> Task goal: Among the entries that follow, the required portion opens with the line containing "This screenshot has width=1067, height=547." and closes with the line containing "Click the D100 source operand". Give that portion again exactly, and nothing else.

> Listed records:

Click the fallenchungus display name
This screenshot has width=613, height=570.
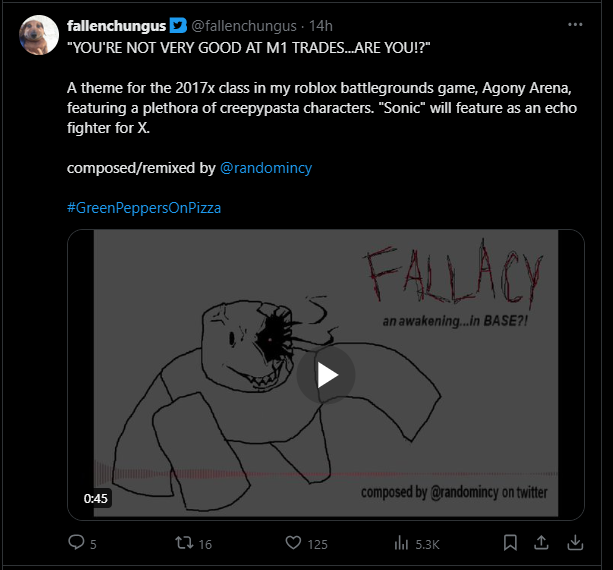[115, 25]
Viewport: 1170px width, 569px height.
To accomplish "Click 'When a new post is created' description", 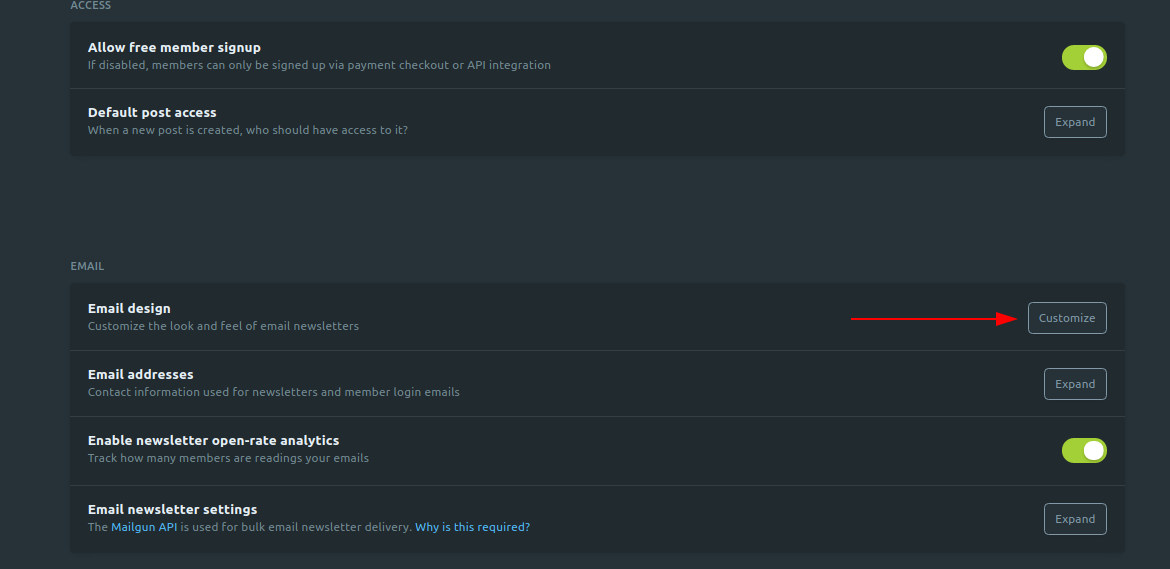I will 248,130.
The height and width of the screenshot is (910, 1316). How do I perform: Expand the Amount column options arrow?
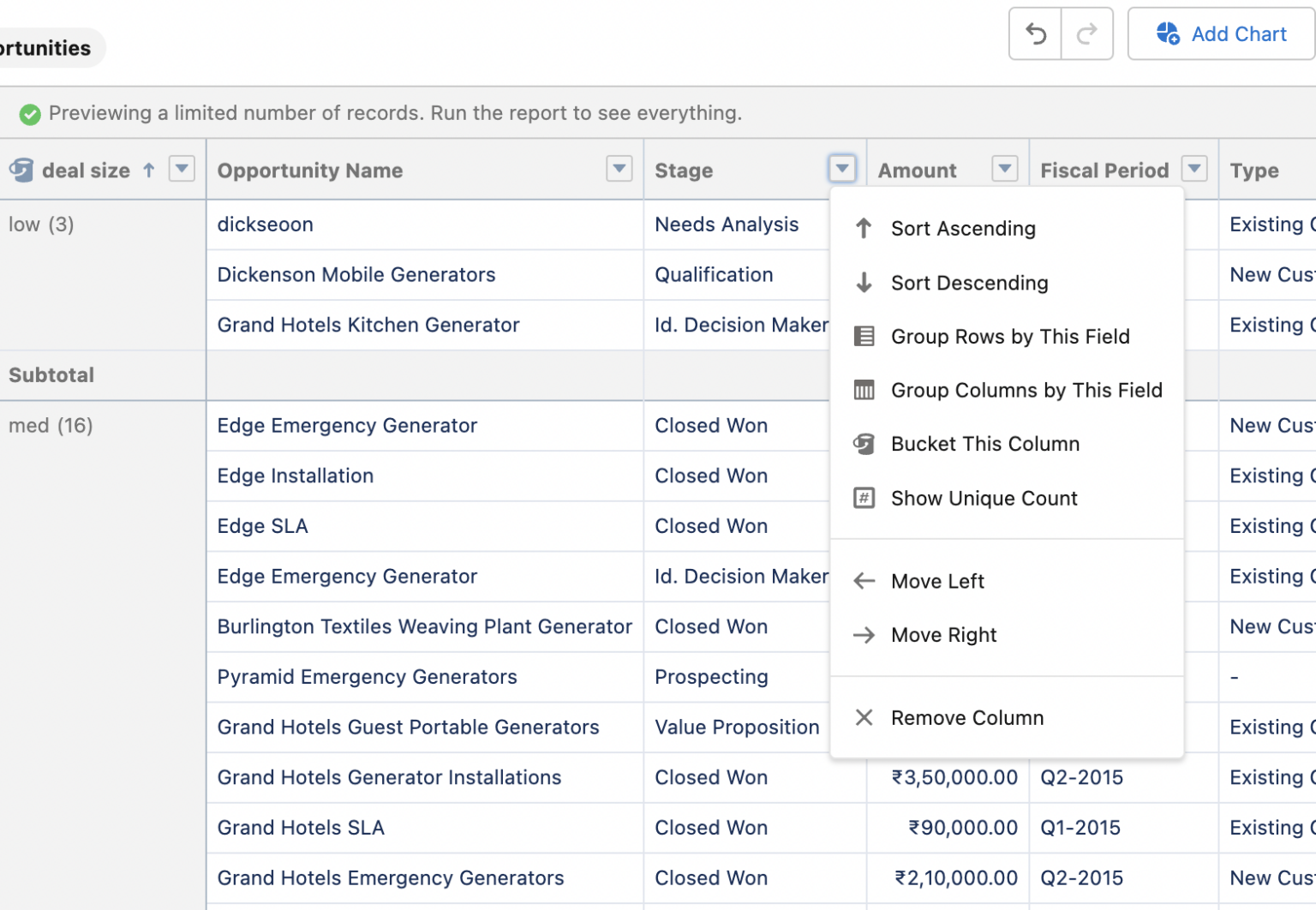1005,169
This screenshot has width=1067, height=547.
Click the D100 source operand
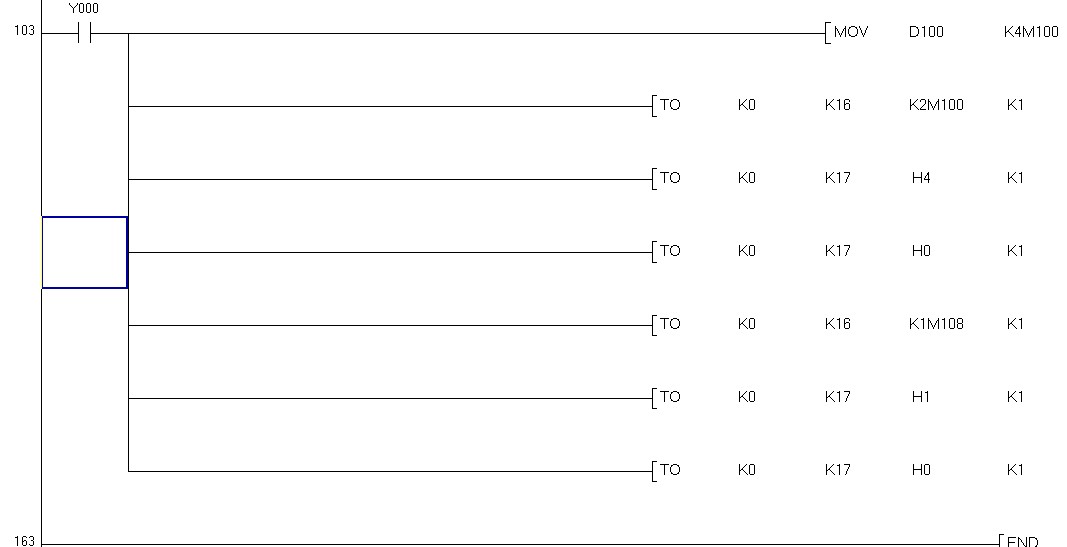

--

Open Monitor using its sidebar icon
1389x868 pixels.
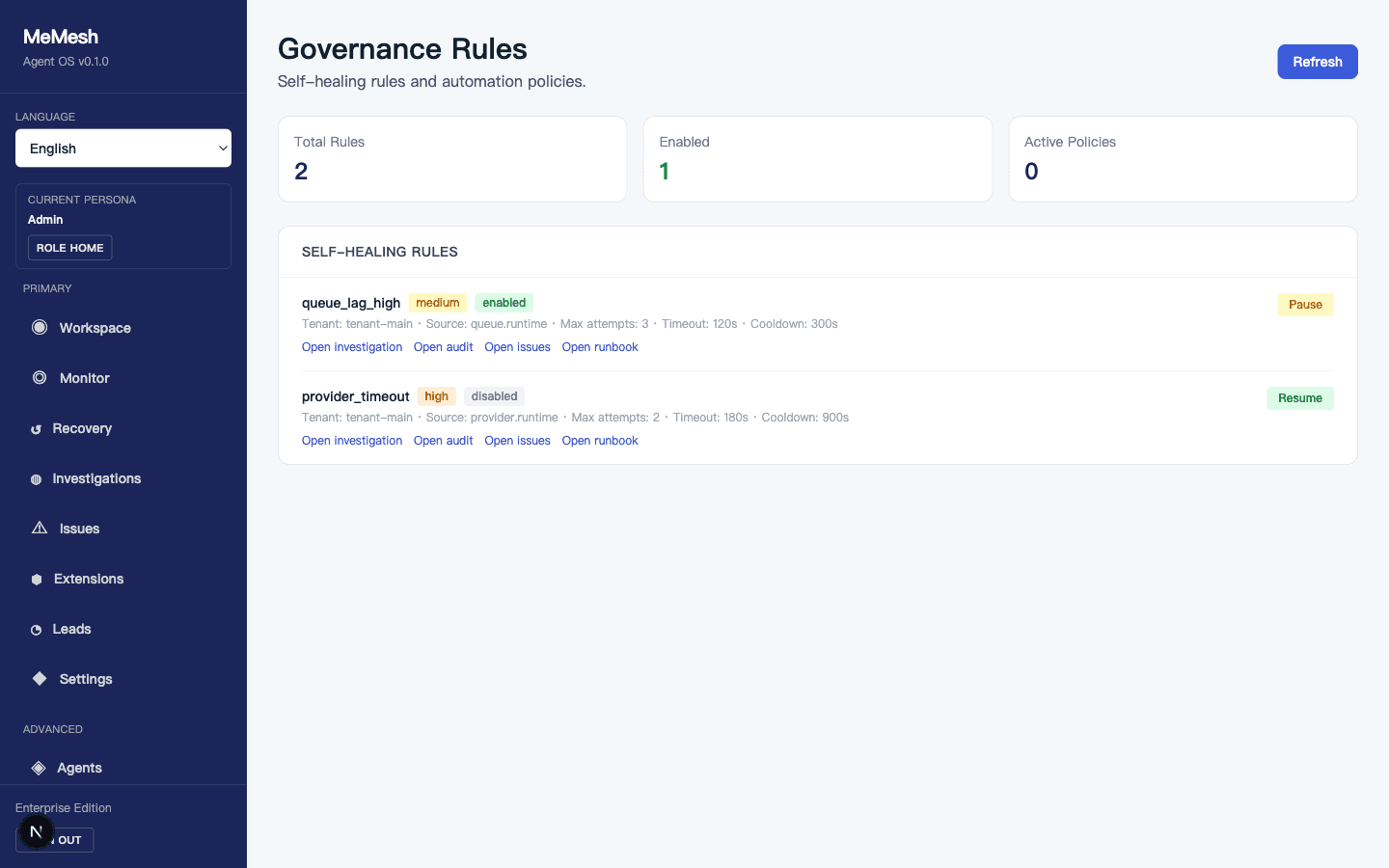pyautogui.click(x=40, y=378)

---

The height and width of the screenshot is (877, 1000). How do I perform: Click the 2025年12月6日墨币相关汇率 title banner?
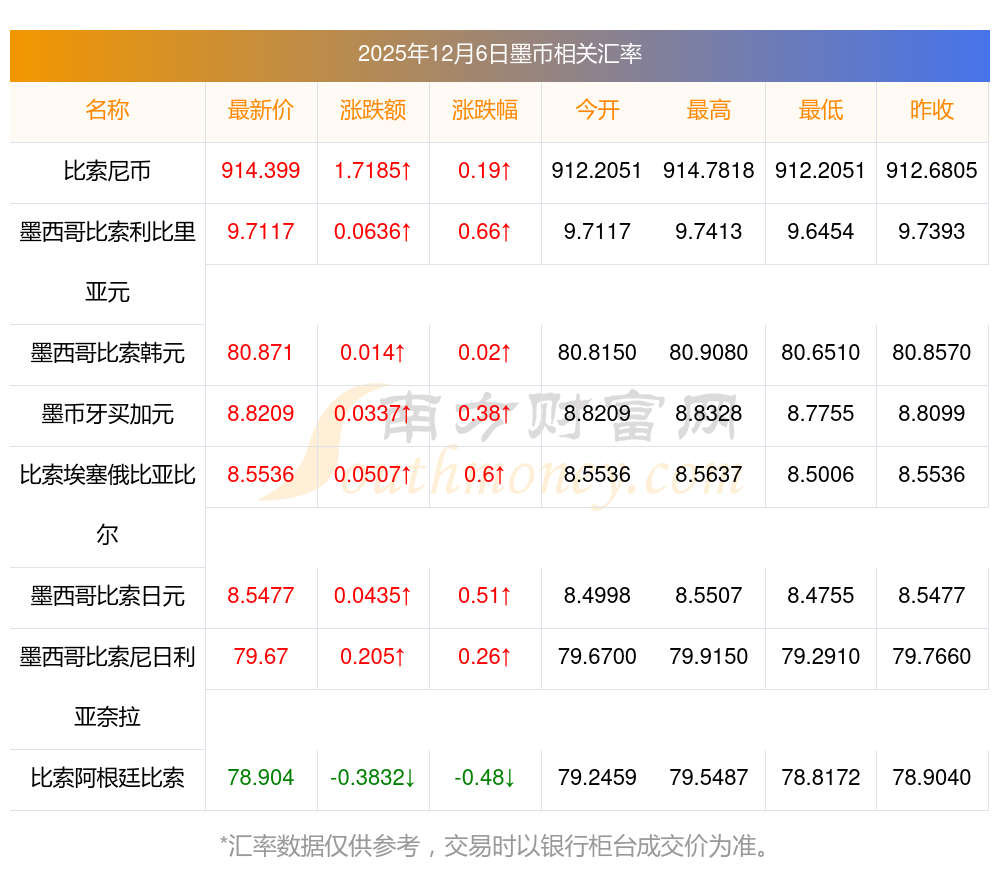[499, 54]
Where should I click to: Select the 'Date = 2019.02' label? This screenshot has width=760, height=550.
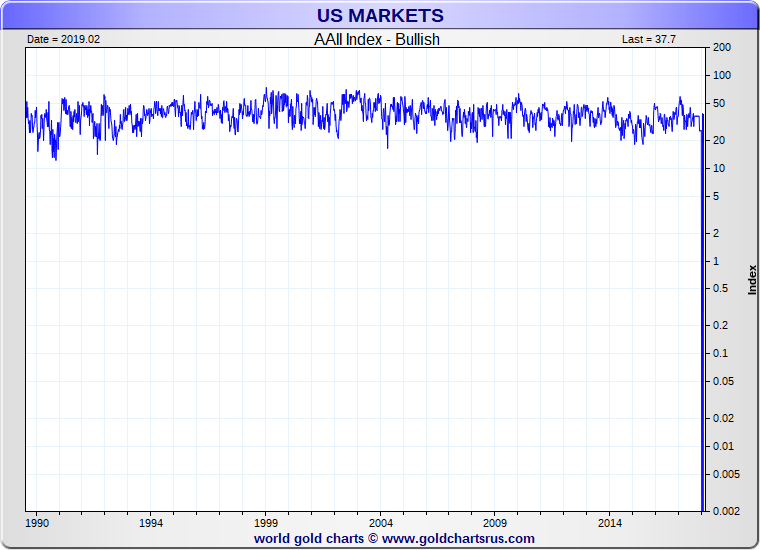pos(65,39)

> Problem solution:
This screenshot has width=1067, height=547.
Click the D100 source operand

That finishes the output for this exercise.